Compré un trajecito y una cobija de patos y pájaros amarillos, pañales desechables y un gorrito que parecía para jugar a las muñecas, todo parecía así. El bebé no pesaba ni cuatro libras, y cuando pensaba en esto me acordaba que en mi casa habíamos vendido lácteos, cuatro libras de queso no era mucho.

Mi doble mascarilla me hacía sentir más segura, pero aun así el hospital sólo me hacía pensar en virus, cáncer, en muerte. Bueno, me sobreponía, también nacen criaturas; hasta cuando la mamá muere. Por razones de pandemia el cadáver de la muchacha sólo sería entregado sellado y había que llevarlo rápidamente a su último destino, en ese trámite estaba su hermano, silencioso, cabizbajo que había venido con ella apenas hace tres días, un embarazo de siete meses y sospecha de COVID. Se había gastado todo lo que tenía para buscar un carro expreso así que ahora había que esperar a ver de dónde salía para el ataúd. Dios todo lo hace me dijo, convencido, ella se fue, pero nos dejó un niño. No estaba segura de que aquello fuera justo así que mejor no opiné.  

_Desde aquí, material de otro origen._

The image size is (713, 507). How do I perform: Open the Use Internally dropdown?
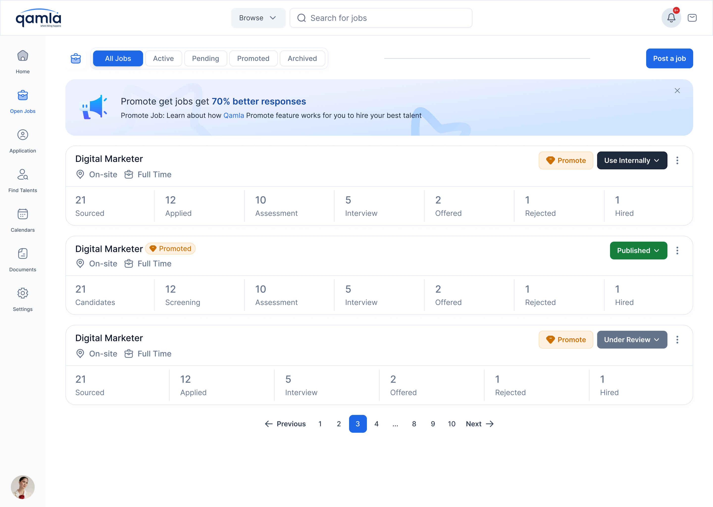pos(632,160)
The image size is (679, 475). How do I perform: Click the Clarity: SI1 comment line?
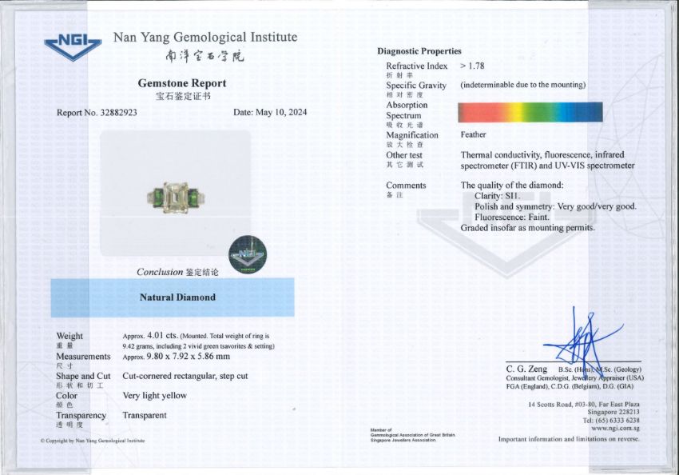(x=496, y=196)
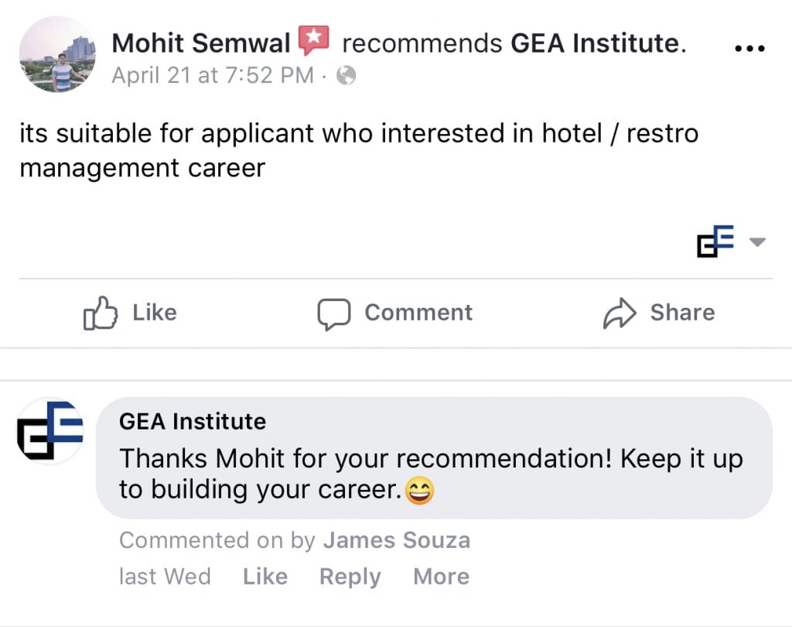
Task: Open the More options under the comment
Action: tap(441, 577)
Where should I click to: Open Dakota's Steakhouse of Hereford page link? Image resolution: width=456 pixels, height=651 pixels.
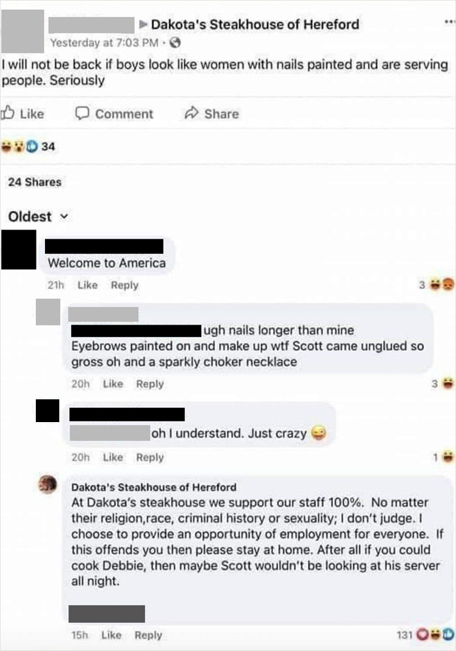pyautogui.click(x=255, y=25)
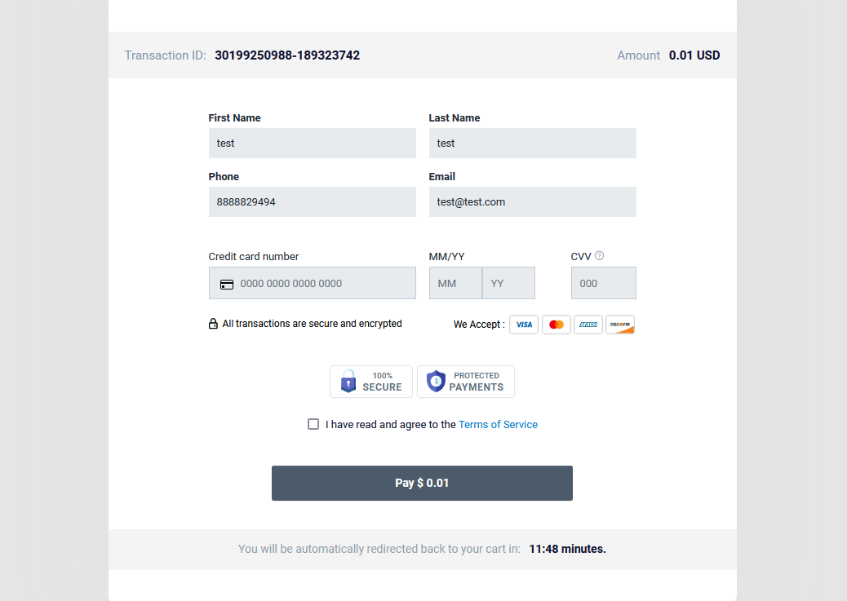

Hasta que llegué a conocer la comunidad de donde venían y sus avatares, sólo supe que tenían mi nombre y teléfono porque un día estuvimos en una reunión y nos presentamos, y la gente organizada escribe todo. Es que usted tiene el mismo nombre que la finada, me dijo, por eso lo había apuntado. Y ahí estaba representando a mi tocaya fallecida, que no alcanzó a conocer a su bebé. El hermano fumaba y tuve ganas de sentir la caricia del tabaco en mis pulmones, aunque hace años dejé de fumar, cuando también dejé a mi exmarido que ya me había dejado hacía tiempo. Supe que los dos vicios estaban pegados y logré arrancarlos juntos, pero en ese momento me dieron ganas de verdad, de todos modos el ex ya no me provocaba ni rabia. Me regala un cigarro, le dije. Uy, me acabo de fumar el último. Pues sí que Dios todo lo hace.

Cuando pude franquear los accesos con mi credencial, volví a la sala cuna. No podíamos entrar, pero afuera había unas sillas cómodas que la cooperación japonesa tuvo a bien regalarnos; ahí busqué acomodo y traté de olvidar el olor a materias orgánicas que no daban tregua,  y se filtraban aun con el doble tapabocas. En las clínicas privadas nunca se llega a intimar tanto con los cuerpos, acá es lo cotidiano.

 Con la mañana llega al menos la promesa de la calidez, y un trino de pájaros que recuerdan mejores lugares y la certeza de que un día quedará atrás este recuerdo. Las enfermeras entraban sigilosas a la sala para neonatos, y aún no conocía a la doctora Zapata. Antes de dormitar pensé: Ni sabemos si sobrevivirá, ni conocí a la tocaya, ni sé quiénes son ellos. Pero ahí estaba porque como un día concluimos en una conversación infinita mirándolos jugar en una comunidad lenca: ese cipotero descalzo también es todo nuestro.